__What you should do__
All records should be reproduced verbatim.

===== Provided material =====

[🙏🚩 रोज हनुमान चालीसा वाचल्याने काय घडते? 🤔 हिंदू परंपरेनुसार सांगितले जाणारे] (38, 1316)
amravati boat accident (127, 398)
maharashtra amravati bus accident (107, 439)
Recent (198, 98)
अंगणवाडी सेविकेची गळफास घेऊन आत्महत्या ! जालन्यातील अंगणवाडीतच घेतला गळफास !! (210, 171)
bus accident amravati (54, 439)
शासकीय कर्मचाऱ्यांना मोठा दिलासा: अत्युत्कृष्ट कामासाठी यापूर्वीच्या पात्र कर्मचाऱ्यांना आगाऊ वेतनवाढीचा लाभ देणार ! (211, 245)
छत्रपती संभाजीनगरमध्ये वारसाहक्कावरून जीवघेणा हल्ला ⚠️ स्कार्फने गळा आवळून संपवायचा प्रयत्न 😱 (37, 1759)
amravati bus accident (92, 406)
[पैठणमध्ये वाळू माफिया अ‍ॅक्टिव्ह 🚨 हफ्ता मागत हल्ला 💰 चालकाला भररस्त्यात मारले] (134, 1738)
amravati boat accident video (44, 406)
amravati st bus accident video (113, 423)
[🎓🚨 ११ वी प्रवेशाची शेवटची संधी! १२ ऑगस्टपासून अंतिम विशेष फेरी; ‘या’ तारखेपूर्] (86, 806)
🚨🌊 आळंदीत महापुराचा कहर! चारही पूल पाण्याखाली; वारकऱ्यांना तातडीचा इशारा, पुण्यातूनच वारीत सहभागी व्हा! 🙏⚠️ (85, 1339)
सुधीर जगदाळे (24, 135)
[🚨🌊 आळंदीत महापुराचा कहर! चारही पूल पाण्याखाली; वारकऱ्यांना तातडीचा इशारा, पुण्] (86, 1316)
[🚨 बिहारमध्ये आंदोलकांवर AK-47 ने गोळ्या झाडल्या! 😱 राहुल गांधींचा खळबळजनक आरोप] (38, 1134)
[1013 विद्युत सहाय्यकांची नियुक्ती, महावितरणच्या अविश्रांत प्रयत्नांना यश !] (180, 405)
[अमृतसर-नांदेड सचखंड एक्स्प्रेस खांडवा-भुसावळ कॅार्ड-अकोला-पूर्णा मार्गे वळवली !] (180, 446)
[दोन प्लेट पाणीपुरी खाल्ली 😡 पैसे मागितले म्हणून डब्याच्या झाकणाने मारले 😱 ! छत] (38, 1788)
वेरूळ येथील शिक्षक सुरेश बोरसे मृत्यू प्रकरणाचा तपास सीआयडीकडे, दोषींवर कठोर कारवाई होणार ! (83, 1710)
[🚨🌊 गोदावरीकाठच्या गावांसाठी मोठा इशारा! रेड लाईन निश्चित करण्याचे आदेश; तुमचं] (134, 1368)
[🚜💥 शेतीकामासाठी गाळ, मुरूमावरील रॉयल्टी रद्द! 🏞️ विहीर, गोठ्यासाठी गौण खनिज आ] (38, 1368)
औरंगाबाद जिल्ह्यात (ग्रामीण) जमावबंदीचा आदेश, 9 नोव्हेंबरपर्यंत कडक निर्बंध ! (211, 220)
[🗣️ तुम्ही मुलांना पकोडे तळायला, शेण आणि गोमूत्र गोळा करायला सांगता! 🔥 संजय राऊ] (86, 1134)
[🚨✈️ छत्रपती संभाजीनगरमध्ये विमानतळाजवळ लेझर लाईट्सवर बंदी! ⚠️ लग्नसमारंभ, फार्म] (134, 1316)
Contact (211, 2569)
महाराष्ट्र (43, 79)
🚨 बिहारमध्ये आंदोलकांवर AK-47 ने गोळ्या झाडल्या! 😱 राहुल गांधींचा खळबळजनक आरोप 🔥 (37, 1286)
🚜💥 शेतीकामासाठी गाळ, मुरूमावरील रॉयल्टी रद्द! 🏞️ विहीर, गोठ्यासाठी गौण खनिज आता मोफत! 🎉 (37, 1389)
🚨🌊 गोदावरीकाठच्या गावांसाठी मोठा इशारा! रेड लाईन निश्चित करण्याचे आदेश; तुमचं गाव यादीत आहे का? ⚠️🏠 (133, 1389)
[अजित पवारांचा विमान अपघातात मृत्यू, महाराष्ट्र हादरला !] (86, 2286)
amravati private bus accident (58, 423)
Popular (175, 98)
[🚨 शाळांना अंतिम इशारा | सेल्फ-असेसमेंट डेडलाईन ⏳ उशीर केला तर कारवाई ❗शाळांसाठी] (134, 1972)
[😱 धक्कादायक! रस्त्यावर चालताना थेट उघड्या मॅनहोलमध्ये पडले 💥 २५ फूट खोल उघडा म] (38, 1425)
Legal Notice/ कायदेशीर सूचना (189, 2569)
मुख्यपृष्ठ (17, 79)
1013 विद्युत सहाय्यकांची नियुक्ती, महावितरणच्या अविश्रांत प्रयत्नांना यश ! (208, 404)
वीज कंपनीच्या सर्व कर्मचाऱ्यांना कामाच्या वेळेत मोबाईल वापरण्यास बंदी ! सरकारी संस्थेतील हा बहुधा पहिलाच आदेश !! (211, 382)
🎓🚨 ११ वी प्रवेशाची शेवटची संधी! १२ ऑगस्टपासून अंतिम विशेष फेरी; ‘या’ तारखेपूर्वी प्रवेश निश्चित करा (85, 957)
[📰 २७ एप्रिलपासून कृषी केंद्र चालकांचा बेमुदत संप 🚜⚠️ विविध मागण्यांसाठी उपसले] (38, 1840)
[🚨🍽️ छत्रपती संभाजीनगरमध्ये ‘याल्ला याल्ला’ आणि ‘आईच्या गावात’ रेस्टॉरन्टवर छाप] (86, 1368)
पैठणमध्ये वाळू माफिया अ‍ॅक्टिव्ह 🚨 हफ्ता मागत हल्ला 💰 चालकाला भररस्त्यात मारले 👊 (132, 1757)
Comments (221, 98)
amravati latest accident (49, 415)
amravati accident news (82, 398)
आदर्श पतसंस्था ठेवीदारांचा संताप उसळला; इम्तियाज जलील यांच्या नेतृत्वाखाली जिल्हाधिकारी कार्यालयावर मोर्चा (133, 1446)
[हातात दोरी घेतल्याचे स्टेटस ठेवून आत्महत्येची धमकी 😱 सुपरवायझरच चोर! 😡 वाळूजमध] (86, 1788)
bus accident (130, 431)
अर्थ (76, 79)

=====

__Answer space__
[🙏🚩 रोज हनुमान चालीसा वाचल्याने काय घडते? 🤔 हिंदू परंपरेनुसार सांगितले जाणारे] (38, 1316)
amravati boat accident (127, 398)
maharashtra amravati bus accident (107, 439)
Recent (198, 98)
अंगणवाडी सेविकेची गळफास घेऊन आत्महत्या ! जालन्यातील अंगणवाडीतच घेतला गळफास !! (210, 171)
bus accident amravati (54, 439)
शासकीय कर्मचाऱ्यांना मोठा दिलासा: अत्युत्कृष्ट कामासाठी यापूर्वीच्या पात्र कर्मचाऱ्यांना आगाऊ वेतनवाढीचा लाभ देणार ! (211, 245)
छत्रपती संभाजीनगरमध्ये वारसाहक्कावरून जीवघेणा हल्ला ⚠️ स्कार्फने गळा आवळून संपवायचा प्रयत्न 😱 (37, 1759)
amravati bus accident (92, 406)
[पैठणमध्ये वाळू माफिया अ‍ॅक्टिव्ह 🚨 हफ्ता मागत हल्ला 💰 चालकाला भररस्त्यात मारले] (134, 1738)
amravati boat accident video (44, 406)
amravati st bus accident video (113, 423)
[🎓🚨 ११ वी प्रवेशाची शेवटची संधी! १२ ऑगस्टपासून अंतिम विशेष फेरी; ‘या’ तारखेपूर्] (86, 806)
🚨🌊 आळंदीत महापुराचा कहर! चारही पूल पाण्याखाली; वारकऱ्यांना तातडीचा इशारा, पुण्यातूनच वारीत सहभागी व्हा! 🙏⚠️ (85, 1339)
सुधीर जगदाळे (24, 135)
[🚨🌊 आळंदीत महापुराचा कहर! चारही पूल पाण्याखाली; वारकऱ्यांना तातडीचा इशारा, पुण्] (86, 1316)
[🚨 बिहारमध्ये आंदोलकांवर AK-47 ने गोळ्या झाडल्या! 😱 राहुल गांधींचा खळबळजनक आरोप] (38, 1134)
[1013 विद्युत सहाय्यकांची नियुक्ती, महावितरणच्या अविश्रांत प्रयत्नांना यश !] (180, 405)
[अमृतसर-नांदेड सचखंड एक्स्प्रेस खांडवा-भुसावळ कॅार्ड-अकोला-पूर्णा मार्गे वळवली !] (180, 446)
[दोन प्लेट पाणीपुरी खाल्ली 😡 पैसे मागितले म्हणून डब्याच्या झाकणाने मारले 😱 ! छत] (38, 1788)
वेरूळ येथील शिक्षक सुरेश बोरसे मृत्यू प्रकरणाचा तपास सीआयडीकडे, दोषींवर कठोर कारवाई होणार ! (83, 1710)
[🚨🌊 गोदावरीकाठच्या गावांसाठी मोठा इशारा! रेड लाईन निश्चित करण्याचे आदेश; तुमचं] (134, 1368)
[🚜💥 शेतीकामासाठी गाळ, मुरूमावरील रॉयल्टी रद्द! 🏞️ विहीर, गोठ्यासाठी गौण खनिज आ] (38, 1368)
औरंगाबाद जिल्ह्यात (ग्रामीण) जमावबंदीचा आदेश, 9 नोव्हेंबरपर्यंत कडक निर्बंध ! (211, 220)
[🗣️ तुम्ही मुलांना पकोडे तळायला, शेण आणि गोमूत्र गोळा करायला सांगता! 🔥 संजय राऊ] (86, 1134)
[🚨✈️ छत्रपती संभाजीनगरमध्ये विमानतळाजवळ लेझर लाईट्सवर बंदी! ⚠️ लग्नसमारंभ, फार्म] (134, 1316)
Contact (211, 2569)
महाराष्ट्र (43, 79)
🚨 बिहारमध्ये आंदोलकांवर AK-47 ने गोळ्या झाडल्या! 😱 राहुल गांधींचा खळबळजनक आरोप 🔥 (37, 1286)
🚜💥 शेतीकामासाठी गाळ, मुरूमावरील रॉयल्टी रद्द! 🏞️ विहीर, गोठ्यासाठी गौण खनिज आता मोफत! 🎉 (37, 1389)
🚨🌊 गोदावरीकाठच्या गावांसाठी मोठा इशारा! रेड लाईन निश्चित करण्याचे आदेश; तुमचं गाव यादीत आहे का? ⚠️🏠 (133, 1389)
[अजित पवारांचा विमान अपघातात मृत्यू, महाराष्ट्र हादरला !] (86, 2286)
amravati private bus accident (58, 423)
Popular (175, 98)
[🚨 शाळांना अंतिम इशारा | सेल्फ-असेसमेंट डेडलाईन ⏳ उशीर केला तर कारवाई ❗शाळांसाठी] (134, 1972)
[😱 धक्कादायक! रस्त्यावर चालताना थेट उघड्या मॅनहोलमध्ये पडले 💥 २५ फूट खोल उघडा म] (38, 1425)
Legal Notice/ कायदेशीर सूचना (189, 2569)
मुख्यपृष्ठ (17, 79)
1013 विद्युत सहाय्यकांची नियुक्ती, महावितरणच्या अविश्रांत प्रयत्नांना यश ! (208, 404)
वीज कंपनीच्या सर्व कर्मचाऱ्यांना कामाच्या वेळेत मोबाईल वापरण्यास बंदी ! सरकारी संस्थेतील हा बहुधा पहिलाच आदेश !! (211, 382)
🎓🚨 ११ वी प्रवेशाची शेवटची संधी! १२ ऑगस्टपासून अंतिम विशेष फेरी; ‘या’ तारखेपूर्वी प्रवेश निश्चित करा (85, 957)
[📰 २७ एप्रिलपासून कृषी केंद्र चालकांचा बेमुदत संप 🚜⚠️ विविध मागण्यांसाठी उपसले] (38, 1840)
[🚨🍽️ छत्रपती संभाजीनगरमध्ये ‘याल्ला याल्ला’ आणि ‘आईच्या गावात’ रेस्टॉरन्टवर छाप] (86, 1368)
पैठणमध्ये वाळू माफिया अ‍ॅक्टिव्ह 🚨 हफ्ता मागत हल्ला 💰 चालकाला भररस्त्यात मारले 👊 (132, 1757)
Comments (221, 98)
amravati latest accident (49, 415)
amravati accident news (82, 398)
आदर्श पतसंस्था ठेवीदारांचा संताप उसळला; इम्तियाज जलील यांच्या नेतृत्वाखाली जिल्हाधिकारी कार्यालयावर मोर्चा (133, 1446)
[हातात दोरी घेतल्याचे स्टेटस ठेवून आत्महत्येची धमकी 😱 सुपरवायझरच चोर! 😡 वाळूजमध] (86, 1788)
bus accident (130, 431)
अर्थ (76, 79)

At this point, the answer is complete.